Yorkshire Post 7/3/13
WEST Yorkshire Police have lost their case in the Court of Appeal over who should pay for policing of matches at Leeds United’s Elland Road stadium.
Last year, the Championship side won a ruling that it was entitled to be repaid by the force for services wrongly categorised as special police services for the seasons 2009 to 2012.
The litigation involves policing in the extended footprint of land immediately around the stadium which is not owned, leased or controlled by the club.
High Court judge Mr Justice Eady said that the services rendered fell within the normal constabulary duty to keep the peace and the club, whose home matches have one of the worst records of football-related violence in the country, should be repaid.
The sum at stake amounts to about £1 million or £350,000 a season - which equates to 17 new police constables.
In the Court of Appeal today, the Master of the Rolls Lord Dyson, sitting with Lord Justice Moore-Bick and Lord Justice McCombe, said: “The policing of the extended footprint on match days is provided in order to maintain law and order and protect life and property in a public place.
“None of the arguments advanced on behalf of West Yorkshire Police persuades me that the law and order services provided by them in the extended footprint are different in principle from the law and order services that they provide in any other public place.”
John Beggs QC, for the force, told the appeal judges that, on any realistic view, policing in the extended footprint was provided exclusively for the benefit or protection of the club and its customers - both home and away supporters.
Arguing that the High Court was wrong to say that the Police Act 1996 could not encompass such policing, he said the deployment was part of a pre-planned preventative and facilitative operation to protect those attending matches.

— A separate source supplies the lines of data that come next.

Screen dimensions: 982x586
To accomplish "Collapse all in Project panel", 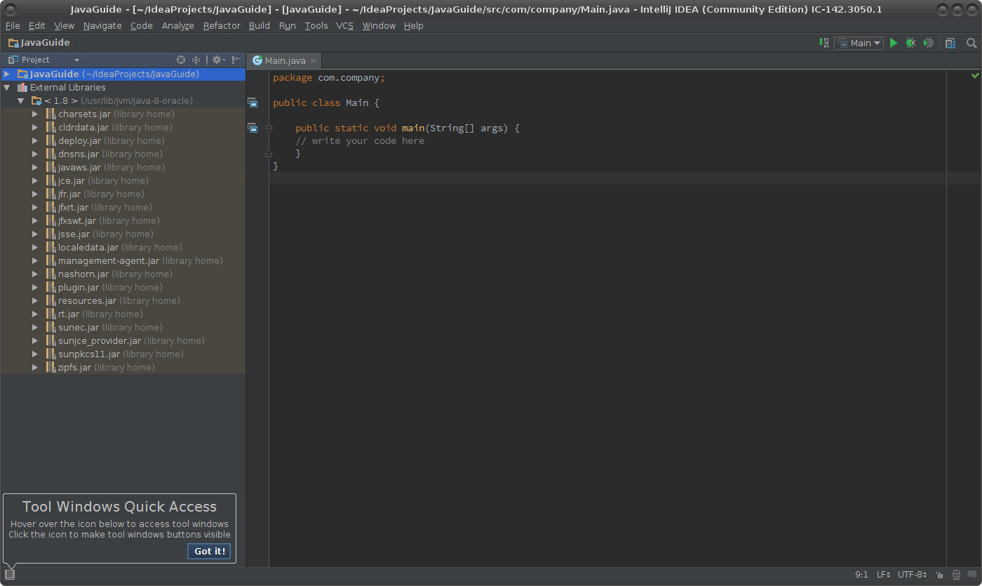I will pos(196,60).
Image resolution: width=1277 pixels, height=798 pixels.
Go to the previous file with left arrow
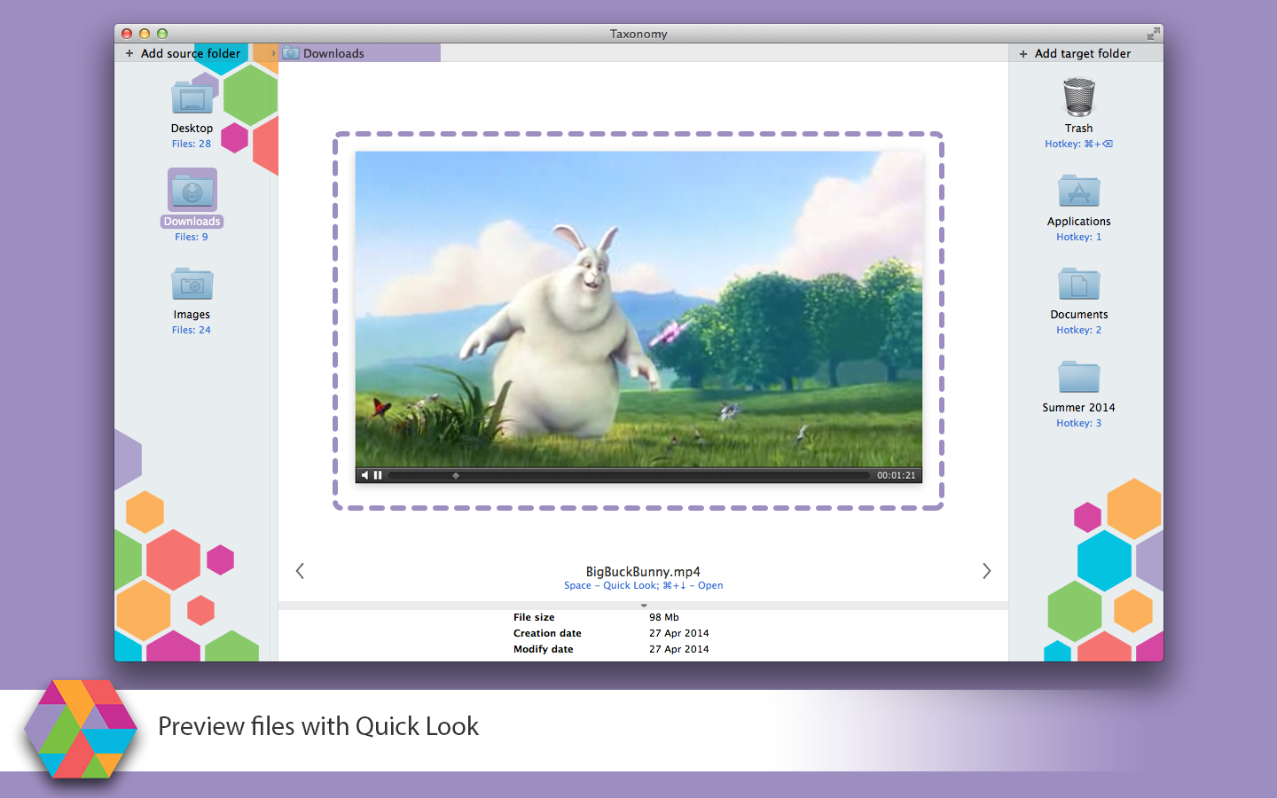[x=300, y=571]
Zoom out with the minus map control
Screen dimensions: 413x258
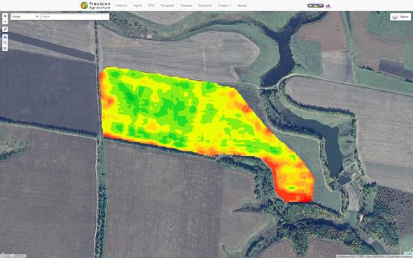coord(5,22)
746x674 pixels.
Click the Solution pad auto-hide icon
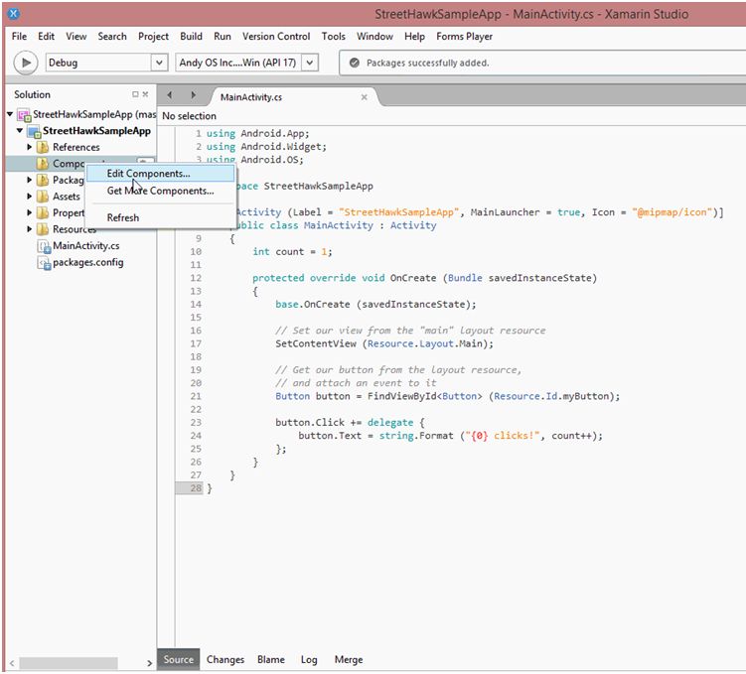click(135, 94)
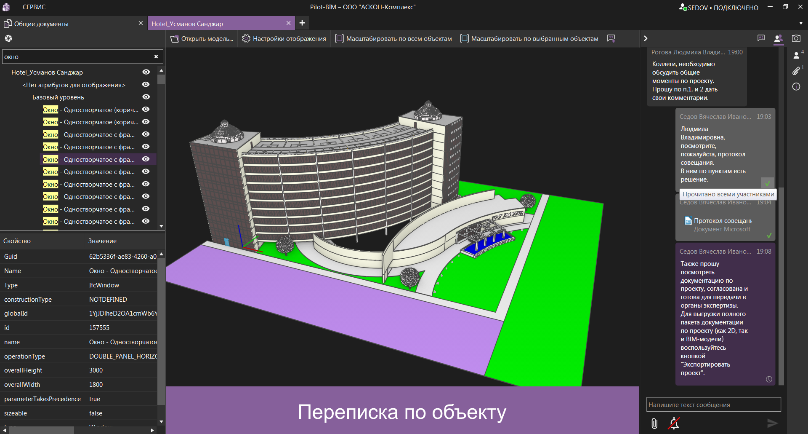Open the text annotations (A1) panel icon

click(761, 38)
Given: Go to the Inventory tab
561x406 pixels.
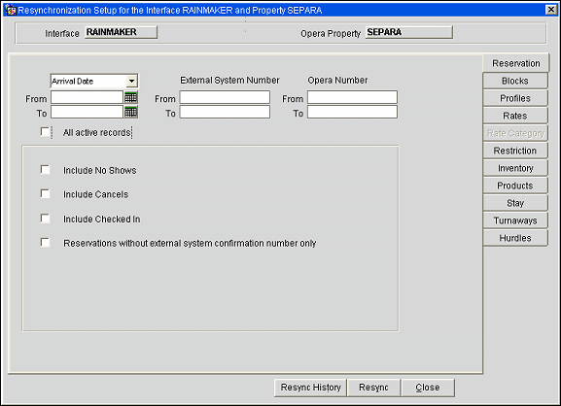Looking at the screenshot, I should (x=515, y=168).
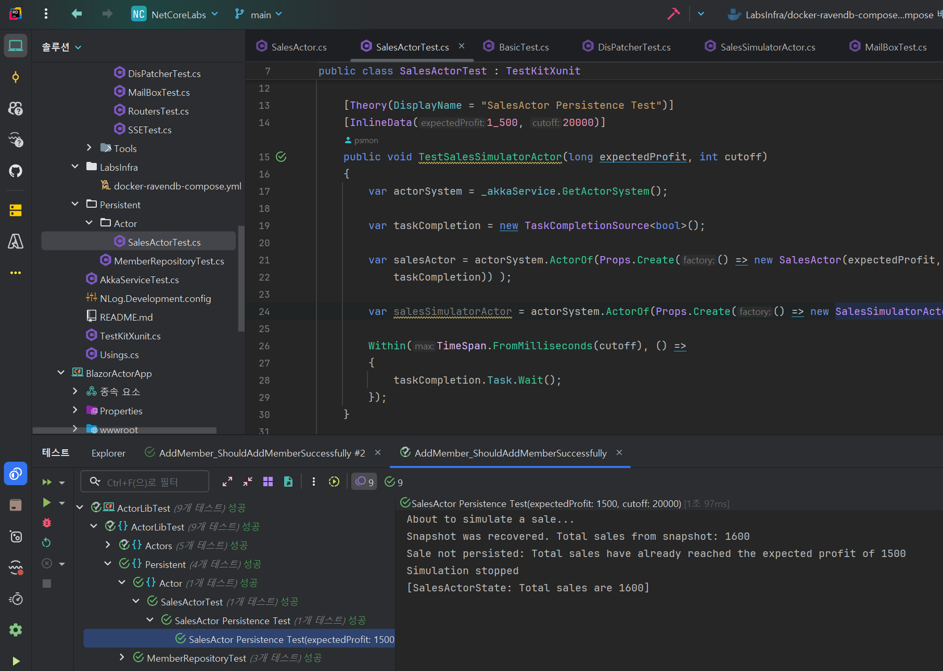Viewport: 943px width, 671px height.
Task: Expand the Tools folder in solution tree
Action: click(89, 148)
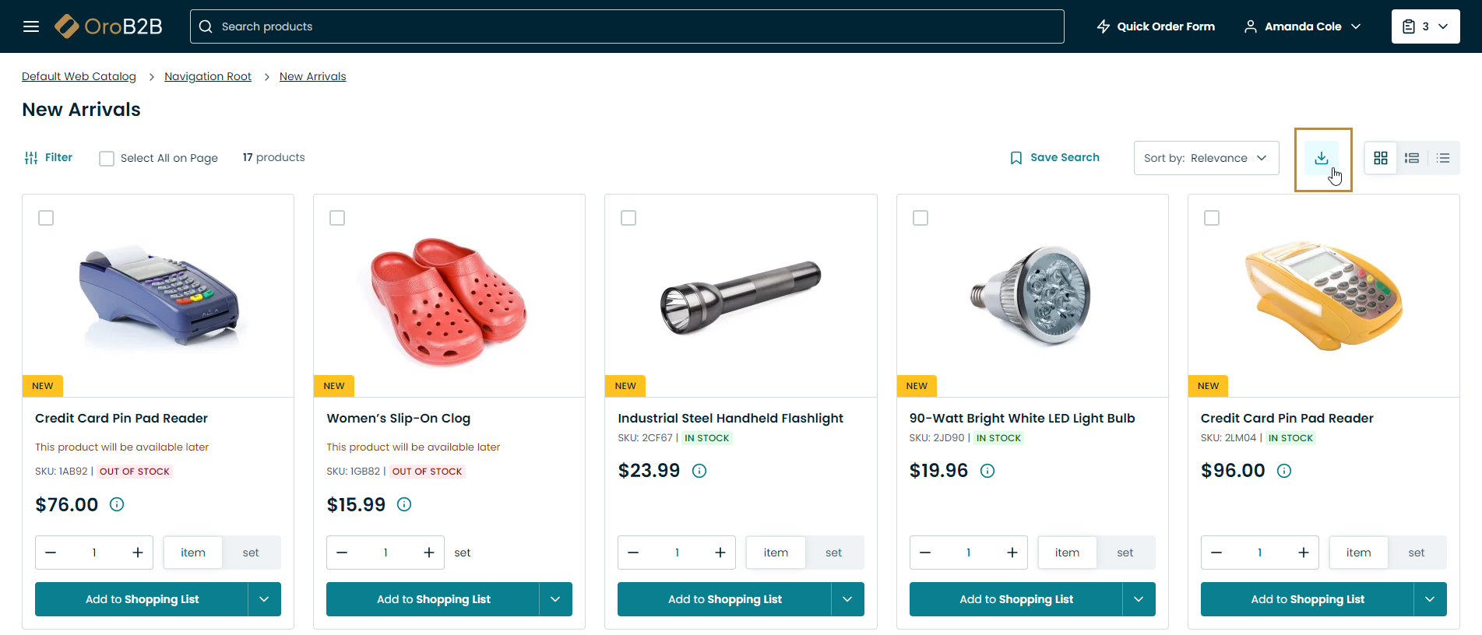This screenshot has width=1482, height=635.
Task: Open the Filter panel
Action: 48,157
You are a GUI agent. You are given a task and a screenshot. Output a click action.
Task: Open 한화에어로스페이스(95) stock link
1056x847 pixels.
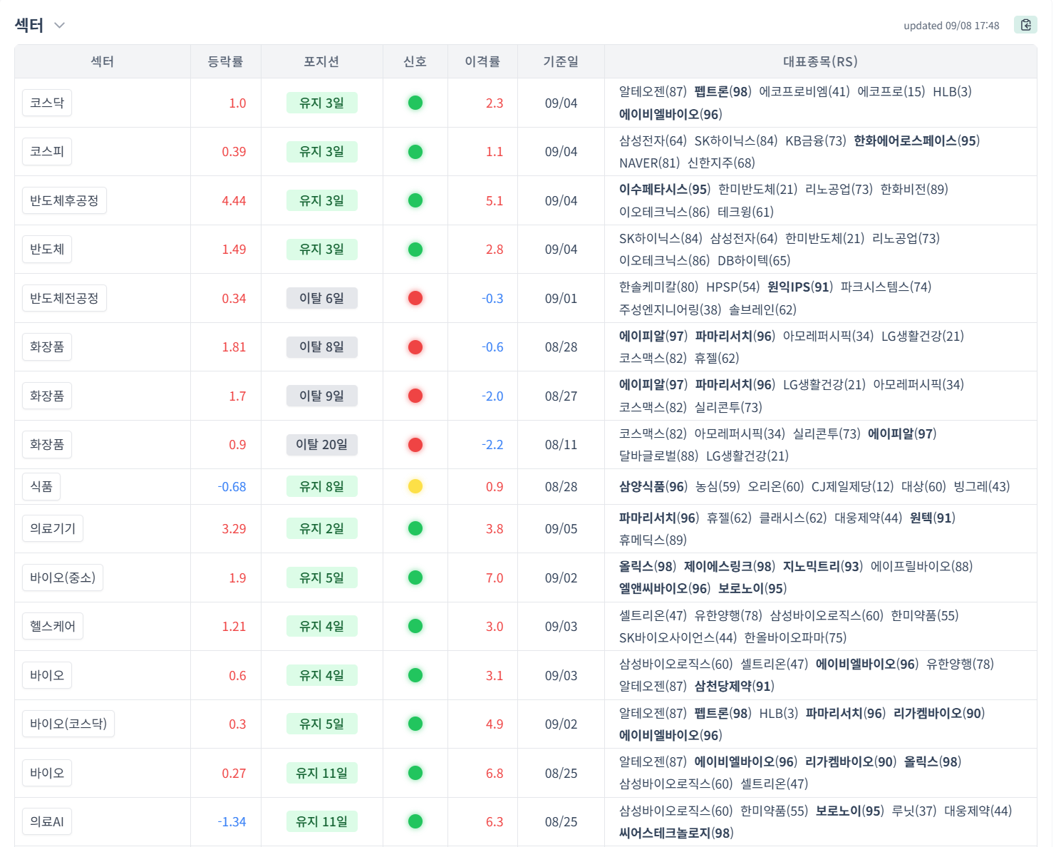[x=916, y=140]
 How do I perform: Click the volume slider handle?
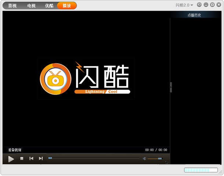click(x=160, y=158)
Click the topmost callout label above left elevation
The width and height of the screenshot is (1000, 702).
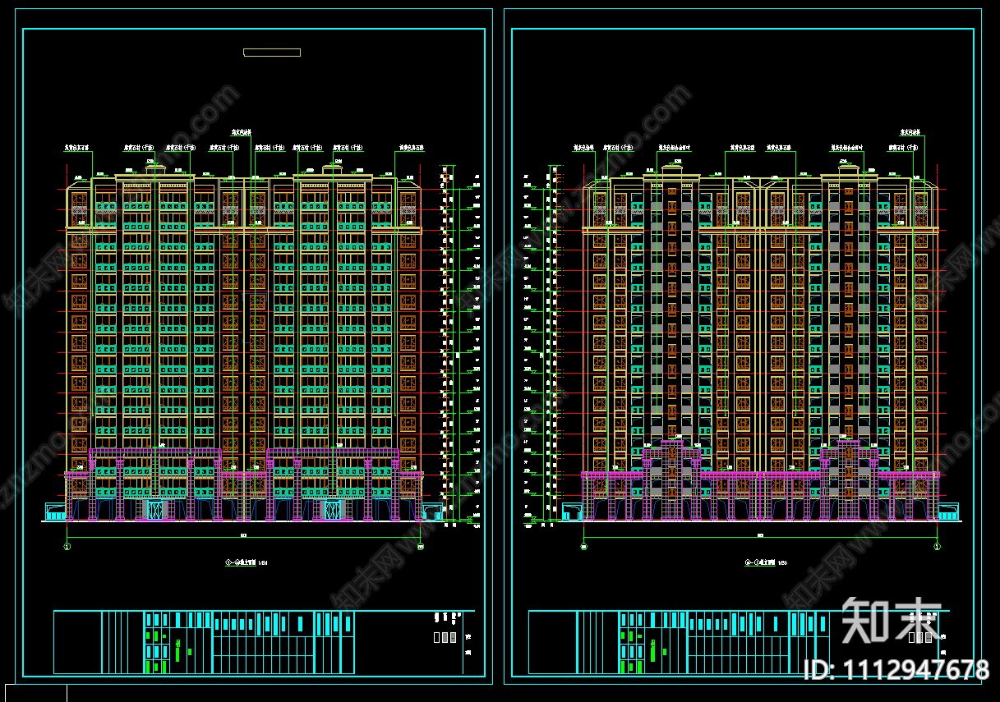241,131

The area required no policing on non-match days, with one community support officer patrolling the entire area a few times a day as part of a larger beat. Yet, on match days, numerous officers were required.
Since no - or hardly any - members of the public who were not attending the match were present in the extended footprint on match days, the policing provided there was not for the protection of the general public.
In their ruling, the appeal judges said that, no doubt, most of the Leeds supporters and other visitors to matches were law- abiding.
Echoing Mr Justice Eady, Lord Dyson said: “As the judge said, they do not lose their status as members of the public when they come to a match. They are entitled to police protection when they come to a match.
“The police have a duty to maintain law and order and to protect them and their property when they approach and leave the stadium.”